In the entries below, find the lines with the word "agent" and copy them.

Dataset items
===============

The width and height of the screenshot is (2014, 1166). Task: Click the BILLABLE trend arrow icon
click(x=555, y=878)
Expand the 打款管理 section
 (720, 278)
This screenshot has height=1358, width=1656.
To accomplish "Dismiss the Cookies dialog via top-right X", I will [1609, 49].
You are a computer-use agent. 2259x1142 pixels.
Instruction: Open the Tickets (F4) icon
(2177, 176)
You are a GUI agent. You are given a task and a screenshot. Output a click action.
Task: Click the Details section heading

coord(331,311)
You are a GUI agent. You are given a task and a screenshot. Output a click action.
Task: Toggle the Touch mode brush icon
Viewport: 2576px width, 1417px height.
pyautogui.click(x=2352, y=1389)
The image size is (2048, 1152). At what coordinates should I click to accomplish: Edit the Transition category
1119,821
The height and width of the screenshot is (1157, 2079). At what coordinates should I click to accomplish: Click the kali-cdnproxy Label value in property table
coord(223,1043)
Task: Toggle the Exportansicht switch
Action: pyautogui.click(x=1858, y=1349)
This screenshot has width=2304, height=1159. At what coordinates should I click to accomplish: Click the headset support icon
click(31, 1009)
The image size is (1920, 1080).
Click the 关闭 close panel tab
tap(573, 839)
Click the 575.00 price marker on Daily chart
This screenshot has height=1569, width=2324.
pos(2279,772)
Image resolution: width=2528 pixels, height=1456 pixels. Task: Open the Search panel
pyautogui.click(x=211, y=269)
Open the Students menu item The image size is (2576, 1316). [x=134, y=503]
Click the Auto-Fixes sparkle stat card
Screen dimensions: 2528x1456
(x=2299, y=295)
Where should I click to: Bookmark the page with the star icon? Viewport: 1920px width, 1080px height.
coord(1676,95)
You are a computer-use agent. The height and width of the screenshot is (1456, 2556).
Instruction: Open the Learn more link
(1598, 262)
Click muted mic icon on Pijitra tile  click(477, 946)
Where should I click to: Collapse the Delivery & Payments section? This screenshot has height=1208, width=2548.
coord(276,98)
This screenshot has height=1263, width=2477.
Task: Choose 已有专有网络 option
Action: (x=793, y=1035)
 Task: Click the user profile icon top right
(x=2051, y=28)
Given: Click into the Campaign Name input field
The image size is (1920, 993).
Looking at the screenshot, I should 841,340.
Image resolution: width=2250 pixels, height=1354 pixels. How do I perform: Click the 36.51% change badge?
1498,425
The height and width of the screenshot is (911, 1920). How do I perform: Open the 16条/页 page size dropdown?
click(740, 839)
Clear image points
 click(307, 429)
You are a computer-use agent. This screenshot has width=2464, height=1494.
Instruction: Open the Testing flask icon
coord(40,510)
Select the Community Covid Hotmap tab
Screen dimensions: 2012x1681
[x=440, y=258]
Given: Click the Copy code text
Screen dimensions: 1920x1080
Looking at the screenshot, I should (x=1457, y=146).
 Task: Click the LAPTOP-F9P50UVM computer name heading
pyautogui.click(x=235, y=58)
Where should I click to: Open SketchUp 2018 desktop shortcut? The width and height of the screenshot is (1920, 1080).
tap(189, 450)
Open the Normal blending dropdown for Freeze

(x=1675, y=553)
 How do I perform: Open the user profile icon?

===============

RESPONSE
You are a computer-use agent. 2259x1142 pixels.
You are a GUI agent. You are given a task and a screenshot. Output a click action.
You are a GUI agent. You are given a task and a screenshot. Output a click action.
You are a computer-use agent. The height and width of the screenshot is (1456, 2556).
You are a computer-use agent. This screenshot has width=2464, height=1494.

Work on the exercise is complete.